Repeat each line of the material exactly.

# [Supplied entries]
+ + + + +
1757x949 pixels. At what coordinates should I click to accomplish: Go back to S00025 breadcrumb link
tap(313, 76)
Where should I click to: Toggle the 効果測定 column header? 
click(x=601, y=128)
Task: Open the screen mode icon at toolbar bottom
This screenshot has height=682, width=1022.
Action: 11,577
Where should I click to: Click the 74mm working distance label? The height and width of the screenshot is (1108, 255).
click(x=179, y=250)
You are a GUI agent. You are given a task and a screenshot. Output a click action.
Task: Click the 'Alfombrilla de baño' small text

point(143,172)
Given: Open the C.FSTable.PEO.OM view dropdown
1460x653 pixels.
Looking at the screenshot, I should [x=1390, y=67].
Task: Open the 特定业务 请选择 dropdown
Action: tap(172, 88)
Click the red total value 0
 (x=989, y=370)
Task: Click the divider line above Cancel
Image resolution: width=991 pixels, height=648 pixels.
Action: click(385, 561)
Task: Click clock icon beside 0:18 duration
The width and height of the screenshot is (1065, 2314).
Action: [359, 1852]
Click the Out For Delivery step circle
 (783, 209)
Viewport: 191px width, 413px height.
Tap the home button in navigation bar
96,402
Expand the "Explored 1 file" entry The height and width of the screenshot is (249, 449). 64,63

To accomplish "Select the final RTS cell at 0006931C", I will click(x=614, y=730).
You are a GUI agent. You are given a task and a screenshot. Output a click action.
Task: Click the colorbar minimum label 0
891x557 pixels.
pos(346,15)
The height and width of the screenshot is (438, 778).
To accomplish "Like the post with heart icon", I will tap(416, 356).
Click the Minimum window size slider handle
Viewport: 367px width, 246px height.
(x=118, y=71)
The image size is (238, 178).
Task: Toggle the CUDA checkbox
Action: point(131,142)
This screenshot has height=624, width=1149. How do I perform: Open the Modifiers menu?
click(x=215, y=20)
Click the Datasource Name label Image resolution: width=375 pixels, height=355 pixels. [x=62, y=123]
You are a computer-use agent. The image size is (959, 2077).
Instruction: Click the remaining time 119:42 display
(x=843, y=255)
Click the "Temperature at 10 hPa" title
+ + + + +
# [Exercise output]
1757x949 pixels. At what coordinates should I click to accomplish: Go back to S00025 breadcrumb link
tap(313, 76)
Where should I click to: Toggle the 効果測定 column header? 
click(x=601, y=128)
Task: Open the screen mode icon at toolbar bottom
This screenshot has height=682, width=1022.
Action: 11,577
Where should I click to: Click the 74mm working distance label? The height and width of the screenshot is (1108, 255).
click(x=179, y=250)
You are a GUI agent. You are given a task and a screenshot. Output a click action.
Task: Click the 'Alfombrilla de baño' small text

point(143,172)
Given: Open the C.FSTable.PEO.OM view dropdown
1460x653 pixels.
Looking at the screenshot, I should [x=1390, y=67].
Task: Open the 特定业务 请选择 dropdown
Action: tap(172, 88)
Click the red total value 0
 (x=989, y=370)
Task: Click the divider line above Cancel
Image resolution: width=991 pixels, height=648 pixels.
Action: click(385, 561)
Task: Click clock icon beside 0:18 duration
The width and height of the screenshot is (1065, 2314).
Action: [359, 1852]
Click the Out For Delivery step circle
 (783, 209)
Viewport: 191px width, 413px height.
Tap the home button in navigation bar
96,402
Expand the "Explored 1 file" entry The height and width of the screenshot is (249, 449). 64,63

To accomplish "Select the final RTS cell at 0006931C", I will click(x=614, y=730).
You are a GUI agent. You are given a task and a screenshot. Output a click action.
Task: Click the colorbar minimum label 0
891x557 pixels.
pos(346,15)
The height and width of the screenshot is (438, 778).
To accomplish "Like the post with heart icon", I will tap(416, 356).
Click the Minimum window size slider handle
Viewport: 367px width, 246px height.
(x=118, y=71)
The image size is (238, 178).
Task: Toggle the CUDA checkbox
Action: point(131,142)
This screenshot has height=624, width=1149. How do I perform: Open the Modifiers menu?
click(x=215, y=20)
Click the Datasource Name label Image resolution: width=375 pixels, height=355 pixels. [x=62, y=123]
You are a computer-use agent. The image size is (959, 2077).
Instruction: Click the remaining time 119:42 display
(x=843, y=255)
Click the "Temperature at 10 hPa" title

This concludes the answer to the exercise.